Updated 2021-05-17

Submit Multiple Jobs at Once with Job Arrays

Overview

  • Job Arrays are very useful if you want to submit many jobs at once
  • For example:
    • Submitting one job that you want to run with many different inputs

Specify Array Job in PBS Script

  • In your PBS Script, where the #PBS directives are, add
  • PBS -t a-b
  • Where a and b are the limits to the number of jobs. Ex: PBS -t 1-100 would run 100 jobs
  • You can also run individual jobs. Lets say you ran 100 jobs and a few of them failed. You would like to run just the failed jobs again:
  • #PBS -t 23,87,41,5 will rerun the job 23,87,41, and 5
  • All other directives (walltime, num of nodes and processors, etc) are the same.
  • Resources specified in the PBS script apply to each individual job, not the entire job array

Limit the number of Tasks that run at Once

  • #PBS -t 1-100%10 will produce a 100 job array with only 10 jobs active at a time.
    • The scheduler by default will limit the number of concurrent array jobs based on resource availability

Viewing Job Info and Delete Job Arrays

Tip

If you want to view the output of a single job in your job array while it is running, use the command pace-qpeek followed by the job array id and the job number enclosed in brackets like this pace-qpeek 123456[1] (this will view the output of job 1 in the job array 123456). If you are not using a shell other than Bash, enclose the everything after pace-qpeek in quotes to ensure that it is treated as a string literal.
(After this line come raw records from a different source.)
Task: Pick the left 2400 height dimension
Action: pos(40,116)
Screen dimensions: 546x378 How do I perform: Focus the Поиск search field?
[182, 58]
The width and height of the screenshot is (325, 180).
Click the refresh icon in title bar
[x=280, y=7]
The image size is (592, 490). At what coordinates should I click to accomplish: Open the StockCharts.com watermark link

  • After you have submitted the job as normal (using qsub <jobname>), viewing and deleting jobs with arrays is slightly different
  • Check job status: qstat -t 22182721[] where the number followed by " [ ]" is the job id (shows up when job is submitted)
  • To check specific jobs: qsat -t 65-85 will show status of jobs 65 - 85
  • To delete entire job array: qdel 22182721[]. Replace the example number with your jobID.
  • To delete specific jobs: qdel -t 65-85. This example deletes jobs 65-85.

Walkthrough: Use a Job Array

  • This walkthrough will run a python script 10 times with 10 different input files. The input files have 1 line containing 2 digits, and the script adds the digits and prints the results. Log on and transfer the files to your account to follow along.
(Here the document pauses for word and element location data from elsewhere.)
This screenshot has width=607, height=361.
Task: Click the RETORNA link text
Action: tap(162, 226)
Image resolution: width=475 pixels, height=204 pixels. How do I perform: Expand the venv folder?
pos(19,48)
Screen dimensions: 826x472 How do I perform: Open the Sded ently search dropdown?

Part 1: The Input Script, Datafile, and PBS Script

  • Python Script: save the code below as arrayTest.py
import sys
import fileinput

for line in fileinput.input(sys.argv[1:]):
    lineArgs = line.strip()
    lineArgs = lineArgs.replace(" ","")
    a = int(lineArgs[0])
    b = int(lineArgs[1])

def add(a, b):
    sum = a + b
    print ("Sum of {} + {} = {}".format(a , b , sum))
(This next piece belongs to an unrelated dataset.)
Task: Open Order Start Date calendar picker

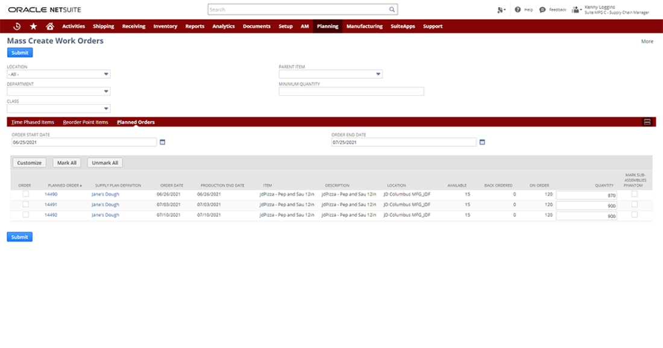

if __name__ == "__main__":
    add(a , b)
  • Input files: run the following command in the same directory as arrayTest.py to create 10 files of input
#!/bin/sh
for i in 1 2 3 4 5 6 7 8 9 10
do
    touch file-$i.txt
    num1=$(($i+1))
    num2=$(($i+2))
    echo $num1 $num2 >> file-$i.txt
done
  • PBS Script: save the code below as arrayTest.pbs
#PBS -N arrayTest
#PBS -A [Account] 
#PBS -l nodes=1:ppn=1
#PBS -l walltime=1:00
#PBS -l pmem=2gb
#PBS -q inferno
#PBS -j oe
#PBS -o arrayTest.out
#PBS -t 1-10


cd $PBS_O_WORKDIR
module load python/2.7
python arrayTest.py file-${PBS_ARRAYID}.txt
  • The #PBS directive lines are mostly standard, except you must add the #PBS -t <a-b> directive to run a job array
  • Be sure to specify memory requirement using -l pmem=2gb, 2gb is a robust and standard amount for this job.
  • $PBS_O_WORKDIR is a varaible representing the dir you are in when you submit the script. The command tells the cluster to enter$PBS_O_WORKDIR, and look for files it needs.

Warning

The input files and python script must also be in the directory you submitted the PBS script from

  • In the computation section (below the directives) $PBS_ARRAYID is a variable used for easy naming of files. It is just a number representing each job, 1 - 10. Since the input files are named 1 - 10, it is used to determine each input file for each job.

Part 2: Submit Job and Check Status

  • Make sure you're in the dir that contains the PBS Script
  • Submit as normal, with qsub <pbs script name>. In this case qsub arrayTest.pbs
  • Check job status with qstat -t 22182721[], replacing the number with the job id returned after running qsub
  • You can delete the job with qdel 22182721[], again replacing the number with the jobid returned after running qsub

Part 3: Collect Results

  • The result should be 10 output files, each printing the sum of two integers. Here is what arrayTest.out-7 should look like:
Job name:   arrayTest-7
Queue:      inferno
End PBS Prologue Mon Aug 27 09:04:06 EDT 2018
---------------------------------------
Sum of 8 + 9 = 17
---------------------------------------
Begin PBS Epilogue Mon Aug 27 09:04:07 EDT 2018
Job ID:     22195011[7].shared-sched.pace.gatech.edu
  • After the result files are produced, you can move the files off the cluster, refer to the file transfer guide for help.
  • Congratulations! You successfully ran a job array.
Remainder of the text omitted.